The problem with using a visitor as an excuse to host a dinner party, however, is that when I have a visitor I don't really have the time to cook a meal for a crowd, as I'm spending my days having a nice visit and using my guest as an excuse to see the Twin Cities (Glenn and I went to Stillwater on Saturday). I can still host a party, though -- takeout from the Rainbow Chinese restaurant is always a good thing (and my dinner guests are always very kind about ordering and picking up the food for me on their way over), or an assortment of pizzas from Pizza Luce (I can make my own salad and dressing). Plus dessert is something I can buy in advance, as are beverages. The only time I managed to cook a big meal for a guest of honor the guest (in that case bconn) wasn't actually staying with me and I took the afternoon off work to do it.
So I've really got to get my act together about having dinner parties just for the sake of having dinner parties. I may impose some artificial schedule for myself, like monthly, which might help me get out of the "yeah someday" rut. That way the calendar will be the excuse, as if my guest of honor is some Druidic deity.

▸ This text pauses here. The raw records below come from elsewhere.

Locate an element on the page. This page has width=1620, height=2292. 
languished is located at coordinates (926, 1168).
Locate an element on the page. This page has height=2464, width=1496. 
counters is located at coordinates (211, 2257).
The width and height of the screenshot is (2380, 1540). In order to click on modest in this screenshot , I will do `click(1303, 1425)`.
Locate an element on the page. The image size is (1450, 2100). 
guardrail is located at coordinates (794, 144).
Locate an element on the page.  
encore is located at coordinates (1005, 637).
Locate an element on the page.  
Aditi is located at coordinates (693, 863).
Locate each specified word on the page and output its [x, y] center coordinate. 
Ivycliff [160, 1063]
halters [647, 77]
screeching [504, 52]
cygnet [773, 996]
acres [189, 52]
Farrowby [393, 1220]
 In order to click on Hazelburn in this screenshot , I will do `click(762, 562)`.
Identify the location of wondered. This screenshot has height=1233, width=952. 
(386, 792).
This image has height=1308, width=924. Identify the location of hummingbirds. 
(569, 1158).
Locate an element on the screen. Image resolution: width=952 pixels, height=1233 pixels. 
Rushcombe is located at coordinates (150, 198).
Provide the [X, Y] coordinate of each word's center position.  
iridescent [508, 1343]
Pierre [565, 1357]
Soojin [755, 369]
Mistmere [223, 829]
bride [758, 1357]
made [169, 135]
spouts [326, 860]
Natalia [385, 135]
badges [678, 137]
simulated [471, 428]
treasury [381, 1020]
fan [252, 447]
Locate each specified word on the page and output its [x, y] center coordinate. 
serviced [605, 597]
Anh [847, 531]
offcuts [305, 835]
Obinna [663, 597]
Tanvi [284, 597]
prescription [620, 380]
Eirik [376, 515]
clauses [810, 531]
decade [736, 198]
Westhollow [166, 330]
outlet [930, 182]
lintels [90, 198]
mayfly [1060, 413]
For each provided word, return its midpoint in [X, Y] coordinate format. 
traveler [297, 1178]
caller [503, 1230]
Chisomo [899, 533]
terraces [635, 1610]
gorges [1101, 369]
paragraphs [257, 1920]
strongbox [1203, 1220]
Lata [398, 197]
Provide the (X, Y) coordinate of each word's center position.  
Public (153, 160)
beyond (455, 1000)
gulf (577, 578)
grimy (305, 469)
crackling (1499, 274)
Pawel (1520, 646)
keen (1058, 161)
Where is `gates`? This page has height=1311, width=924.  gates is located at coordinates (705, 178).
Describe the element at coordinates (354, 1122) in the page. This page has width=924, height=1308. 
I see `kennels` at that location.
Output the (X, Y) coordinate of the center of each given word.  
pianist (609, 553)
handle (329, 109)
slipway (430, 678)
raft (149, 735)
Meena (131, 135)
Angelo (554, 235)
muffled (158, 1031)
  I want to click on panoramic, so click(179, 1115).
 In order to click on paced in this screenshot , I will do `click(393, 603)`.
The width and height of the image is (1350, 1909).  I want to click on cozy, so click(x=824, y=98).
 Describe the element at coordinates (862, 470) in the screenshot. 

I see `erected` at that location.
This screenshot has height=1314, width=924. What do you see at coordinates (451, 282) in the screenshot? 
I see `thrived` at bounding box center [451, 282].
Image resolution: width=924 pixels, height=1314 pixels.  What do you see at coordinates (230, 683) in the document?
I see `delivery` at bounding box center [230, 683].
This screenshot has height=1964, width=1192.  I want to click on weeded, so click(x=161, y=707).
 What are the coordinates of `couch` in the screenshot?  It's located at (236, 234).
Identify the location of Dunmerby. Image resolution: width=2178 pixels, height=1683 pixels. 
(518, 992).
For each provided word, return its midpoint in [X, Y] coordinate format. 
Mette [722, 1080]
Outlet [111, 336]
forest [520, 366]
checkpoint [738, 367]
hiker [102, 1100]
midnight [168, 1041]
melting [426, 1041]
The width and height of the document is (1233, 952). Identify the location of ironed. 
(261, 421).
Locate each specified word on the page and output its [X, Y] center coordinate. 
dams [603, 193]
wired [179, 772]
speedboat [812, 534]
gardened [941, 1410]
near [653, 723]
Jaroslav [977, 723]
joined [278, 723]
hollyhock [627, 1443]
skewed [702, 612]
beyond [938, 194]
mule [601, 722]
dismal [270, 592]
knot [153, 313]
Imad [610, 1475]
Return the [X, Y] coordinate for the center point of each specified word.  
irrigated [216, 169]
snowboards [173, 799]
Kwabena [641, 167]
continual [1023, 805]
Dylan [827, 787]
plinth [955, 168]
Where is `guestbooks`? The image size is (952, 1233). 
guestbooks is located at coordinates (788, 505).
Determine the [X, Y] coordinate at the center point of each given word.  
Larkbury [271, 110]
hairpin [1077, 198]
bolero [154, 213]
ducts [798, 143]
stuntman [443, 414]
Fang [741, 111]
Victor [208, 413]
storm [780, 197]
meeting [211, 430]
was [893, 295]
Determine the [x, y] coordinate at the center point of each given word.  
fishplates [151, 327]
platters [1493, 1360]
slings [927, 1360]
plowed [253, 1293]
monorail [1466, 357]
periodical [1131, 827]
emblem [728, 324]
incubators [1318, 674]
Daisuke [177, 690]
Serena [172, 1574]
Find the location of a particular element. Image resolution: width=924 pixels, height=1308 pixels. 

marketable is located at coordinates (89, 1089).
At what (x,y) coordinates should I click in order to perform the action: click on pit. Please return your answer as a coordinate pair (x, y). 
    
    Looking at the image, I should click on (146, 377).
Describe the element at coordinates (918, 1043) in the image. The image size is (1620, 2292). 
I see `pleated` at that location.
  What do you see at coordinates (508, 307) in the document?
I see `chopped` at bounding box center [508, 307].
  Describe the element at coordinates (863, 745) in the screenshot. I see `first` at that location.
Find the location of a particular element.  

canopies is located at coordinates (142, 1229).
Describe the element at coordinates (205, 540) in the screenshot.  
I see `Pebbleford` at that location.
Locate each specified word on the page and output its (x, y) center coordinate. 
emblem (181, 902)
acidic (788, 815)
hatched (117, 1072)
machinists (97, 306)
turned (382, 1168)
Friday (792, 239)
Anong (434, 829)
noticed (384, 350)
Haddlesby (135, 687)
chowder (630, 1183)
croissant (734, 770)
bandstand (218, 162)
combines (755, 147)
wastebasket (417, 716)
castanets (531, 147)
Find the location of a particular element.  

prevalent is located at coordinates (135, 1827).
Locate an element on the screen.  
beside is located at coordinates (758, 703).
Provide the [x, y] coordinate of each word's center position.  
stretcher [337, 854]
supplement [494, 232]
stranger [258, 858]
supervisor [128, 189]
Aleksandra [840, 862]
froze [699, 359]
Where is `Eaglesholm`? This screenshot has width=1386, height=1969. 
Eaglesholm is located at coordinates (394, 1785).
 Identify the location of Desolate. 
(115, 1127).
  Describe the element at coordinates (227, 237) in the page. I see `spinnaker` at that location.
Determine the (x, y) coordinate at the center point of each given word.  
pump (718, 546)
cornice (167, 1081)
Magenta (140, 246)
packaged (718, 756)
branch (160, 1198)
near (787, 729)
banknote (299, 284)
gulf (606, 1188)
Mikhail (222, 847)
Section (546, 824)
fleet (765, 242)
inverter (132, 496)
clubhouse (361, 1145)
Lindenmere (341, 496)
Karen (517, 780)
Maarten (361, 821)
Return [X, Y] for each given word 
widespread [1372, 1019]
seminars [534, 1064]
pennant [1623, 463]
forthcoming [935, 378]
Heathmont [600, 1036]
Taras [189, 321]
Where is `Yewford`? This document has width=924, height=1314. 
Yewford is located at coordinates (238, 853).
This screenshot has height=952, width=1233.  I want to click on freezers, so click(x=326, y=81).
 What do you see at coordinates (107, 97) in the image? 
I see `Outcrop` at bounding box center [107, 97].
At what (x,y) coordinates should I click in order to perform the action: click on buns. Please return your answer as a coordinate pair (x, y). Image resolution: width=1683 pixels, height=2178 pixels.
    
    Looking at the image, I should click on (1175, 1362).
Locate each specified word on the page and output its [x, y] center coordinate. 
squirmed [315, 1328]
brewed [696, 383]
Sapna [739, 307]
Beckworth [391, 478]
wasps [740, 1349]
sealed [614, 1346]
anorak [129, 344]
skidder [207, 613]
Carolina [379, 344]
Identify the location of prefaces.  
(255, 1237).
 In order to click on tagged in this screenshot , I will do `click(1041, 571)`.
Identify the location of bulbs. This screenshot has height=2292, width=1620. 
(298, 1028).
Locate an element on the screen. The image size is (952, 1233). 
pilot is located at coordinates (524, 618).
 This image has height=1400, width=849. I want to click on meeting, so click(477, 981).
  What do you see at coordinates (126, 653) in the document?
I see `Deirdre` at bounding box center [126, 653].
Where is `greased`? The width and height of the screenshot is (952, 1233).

One reason I like having people over is that I've discovered over the years that despite the best of intentions I never really clean my place (other than the kitchen) in more than the most perfunctory fashion unless I'm having visitors or guests. If you came to my place you'd definitely get a sense of clutter, but believe me what you'd see is nothing compared to the level of clutter one week before your arrival. I still feel inadequate that even after the pre-guest cleaning my place is never particularly spotless, but I'm learning that for the most part my guests don't really care -- or if they do, they keep their complaints to themselves, which amounts to the same thing from my point of view.
But the absolute biggest reason I like having people over feels so adolescent and neurotic, but I'm going to admit to it anyway. There's a part of me that always thinks I'm the ultimate outsider, that nobody would want to come to my party, and I'm just opening myself up to disappointment if I invite people over. And yet I have found the most amazing thing of all: All I ever have to do is invite people for dinner and they say, "Yes, I'd love to come! Thanks for asking me!" Just like that! Pretty much every time. Of course, I usually have the excuse thing going (to see my friend from Australia, to meet my visiting parents...), but I'm pretty sure that's not the only reason.
And by that I don't necessarily mean "because people love me", which is what it seems like I'm leading to here. No, I find that people really enjoy the old-fashioned formerly-common institution of the dinner party. Get 8 or 10 or 12 people together who don't necessarily all know each other and give them beverages and delicious food and they will have a good time. The sit-down dinner works much better for this than a general "party" -- you can't really be a wallflower at a dinner like this. I'm very fortunate that my apartment does seem to work very well for dinner parties. There were twelve on Saturday, which is definitely a stretch -- we're a little bit crowded around the table at that number -- but nobody seemed to mind in the slightest.
The bulk of my guests on Saturday arrived at the same time, and it was as if a tidal wave of life splashed into my living quarters. Suddenly there was laughter and noise and conversation and joy. I was a little overwhelmed at trying to be sure everybody had wine or beer or fruit juice or water, but my friends Matt and Deb took over the food setup and all was fine. I truly am getting better about being a host without constantly badgering my guests about what they might need or want.
You know, we sat at that table for close to five hours. At times the conversation involved the whole group, at times people broke into smaller conversational units. Cleanup was communal and fun, although with takeout food the cleanup is relatively minimal. Most everybody at dinner on Saturday was a close friend, and a dinner like this decidedly cements those bonds of friendship.
So sometime in April I will have to do this again. Maybe I'll start small -- six people on a weeknight. Roasted chicken pieces with a rice-veggie pilaf side dish. Salad. Brownie sundaes. Sauvignon Blanc. Apple Rasberry juice and mineral water. Will I be able to put that meal together on the very night of the guests? Will I emerge from my laziness and see this through? Would you like to come?